What the task asks: Below are some records. Repeat exactly the lines from the one containing "Task: Select 大" through the final line.
START Records to use
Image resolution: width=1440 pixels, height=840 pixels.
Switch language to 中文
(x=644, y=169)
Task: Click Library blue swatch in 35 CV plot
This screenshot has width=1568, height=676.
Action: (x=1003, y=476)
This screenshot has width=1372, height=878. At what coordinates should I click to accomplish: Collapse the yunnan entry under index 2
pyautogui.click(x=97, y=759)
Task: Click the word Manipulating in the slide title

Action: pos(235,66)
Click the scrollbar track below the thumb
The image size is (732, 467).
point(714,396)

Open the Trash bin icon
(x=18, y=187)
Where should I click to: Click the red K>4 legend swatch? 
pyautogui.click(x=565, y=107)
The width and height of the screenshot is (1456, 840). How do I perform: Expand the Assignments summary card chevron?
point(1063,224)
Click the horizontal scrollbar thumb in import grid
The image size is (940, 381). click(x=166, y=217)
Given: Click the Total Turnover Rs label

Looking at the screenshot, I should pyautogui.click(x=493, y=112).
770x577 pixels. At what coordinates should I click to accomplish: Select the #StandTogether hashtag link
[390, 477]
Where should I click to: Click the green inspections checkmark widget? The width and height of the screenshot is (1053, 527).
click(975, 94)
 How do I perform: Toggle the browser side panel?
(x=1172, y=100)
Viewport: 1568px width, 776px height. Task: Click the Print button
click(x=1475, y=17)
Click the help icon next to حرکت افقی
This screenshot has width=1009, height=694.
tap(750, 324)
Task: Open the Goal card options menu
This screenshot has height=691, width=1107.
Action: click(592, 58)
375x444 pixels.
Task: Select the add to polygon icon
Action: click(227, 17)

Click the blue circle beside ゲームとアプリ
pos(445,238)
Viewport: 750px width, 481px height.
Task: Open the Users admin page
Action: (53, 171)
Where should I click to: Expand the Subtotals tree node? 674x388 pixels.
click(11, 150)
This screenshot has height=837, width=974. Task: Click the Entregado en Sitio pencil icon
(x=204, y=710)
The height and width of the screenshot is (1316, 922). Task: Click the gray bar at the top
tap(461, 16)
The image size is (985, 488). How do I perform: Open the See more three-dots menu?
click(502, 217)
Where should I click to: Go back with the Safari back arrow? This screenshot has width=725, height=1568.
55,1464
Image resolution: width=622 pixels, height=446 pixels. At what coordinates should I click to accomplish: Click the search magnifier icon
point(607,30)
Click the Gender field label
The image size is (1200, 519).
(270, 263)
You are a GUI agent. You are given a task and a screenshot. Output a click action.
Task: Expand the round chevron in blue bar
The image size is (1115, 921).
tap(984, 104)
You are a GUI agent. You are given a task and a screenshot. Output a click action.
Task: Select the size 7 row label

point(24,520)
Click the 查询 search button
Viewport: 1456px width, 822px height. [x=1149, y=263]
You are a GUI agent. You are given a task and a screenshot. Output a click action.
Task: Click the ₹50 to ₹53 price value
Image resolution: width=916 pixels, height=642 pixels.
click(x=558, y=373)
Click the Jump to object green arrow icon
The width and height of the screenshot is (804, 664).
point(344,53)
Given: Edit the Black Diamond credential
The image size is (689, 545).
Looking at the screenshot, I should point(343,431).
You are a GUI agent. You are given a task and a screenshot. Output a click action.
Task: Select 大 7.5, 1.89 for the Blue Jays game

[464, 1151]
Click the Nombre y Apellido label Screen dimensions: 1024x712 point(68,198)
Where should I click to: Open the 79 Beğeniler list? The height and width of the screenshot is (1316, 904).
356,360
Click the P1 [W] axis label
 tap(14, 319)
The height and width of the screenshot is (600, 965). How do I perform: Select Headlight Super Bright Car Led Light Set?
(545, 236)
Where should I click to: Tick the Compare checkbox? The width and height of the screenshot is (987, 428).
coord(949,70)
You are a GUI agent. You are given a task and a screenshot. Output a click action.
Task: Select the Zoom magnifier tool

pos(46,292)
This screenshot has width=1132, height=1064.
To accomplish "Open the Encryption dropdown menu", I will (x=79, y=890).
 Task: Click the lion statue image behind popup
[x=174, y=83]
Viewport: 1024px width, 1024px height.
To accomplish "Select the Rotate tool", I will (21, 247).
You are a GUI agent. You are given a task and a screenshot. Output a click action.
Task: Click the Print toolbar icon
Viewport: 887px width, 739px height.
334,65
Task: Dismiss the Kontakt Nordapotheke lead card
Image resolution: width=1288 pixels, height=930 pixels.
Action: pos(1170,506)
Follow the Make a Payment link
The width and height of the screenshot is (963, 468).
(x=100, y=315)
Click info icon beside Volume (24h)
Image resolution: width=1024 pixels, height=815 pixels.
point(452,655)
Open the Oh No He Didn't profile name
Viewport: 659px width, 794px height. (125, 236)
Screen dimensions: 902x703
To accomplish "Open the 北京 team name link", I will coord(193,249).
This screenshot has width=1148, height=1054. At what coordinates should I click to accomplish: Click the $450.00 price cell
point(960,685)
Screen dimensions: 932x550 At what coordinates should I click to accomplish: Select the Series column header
END Records to use
Answer to this exercise:
Task: Select 大 7.5, 1.89 for the Blue Jays game

[464, 1151]
Click the Nombre y Apellido label Screen dimensions: 1024x712 point(68,198)
Where should I click to: Open the 79 Beğeniler list? The height and width of the screenshot is (1316, 904).
356,360
Click the P1 [W] axis label
 tap(14, 319)
The height and width of the screenshot is (600, 965). How do I perform: Select Headlight Super Bright Car Led Light Set?
(545, 236)
Where should I click to: Tick the Compare checkbox? The width and height of the screenshot is (987, 428).
coord(949,70)
You are a GUI agent. You are given a task and a screenshot. Output a click action.
Task: Select the Zoom magnifier tool

pos(46,292)
This screenshot has width=1132, height=1064.
To accomplish "Open the Encryption dropdown menu", I will (x=79, y=890).
 Task: Click the lion statue image behind popup
[x=174, y=83]
Viewport: 1024px width, 1024px height.
To accomplish "Select the Rotate tool", I will (21, 247).
You are a GUI agent. You are given a task and a screenshot. Output a click action.
Task: Click the Print toolbar icon
Viewport: 887px width, 739px height.
334,65
Task: Dismiss the Kontakt Nordapotheke lead card
Image resolution: width=1288 pixels, height=930 pixels.
Action: pos(1170,506)
Follow the Make a Payment link
The width and height of the screenshot is (963, 468).
(x=100, y=315)
Click info icon beside Volume (24h)
Image resolution: width=1024 pixels, height=815 pixels.
point(452,655)
Open the Oh No He Didn't profile name
Viewport: 659px width, 794px height. (125, 236)
Screen dimensions: 902x703
To accomplish "Open the 北京 team name link", I will coord(193,249).
This screenshot has width=1148, height=1054. At what coordinates should I click to accomplish: Click the $450.00 price cell
point(960,685)
Screen dimensions: 932x550 At what coordinates should I click to accomplish: Select the Series column header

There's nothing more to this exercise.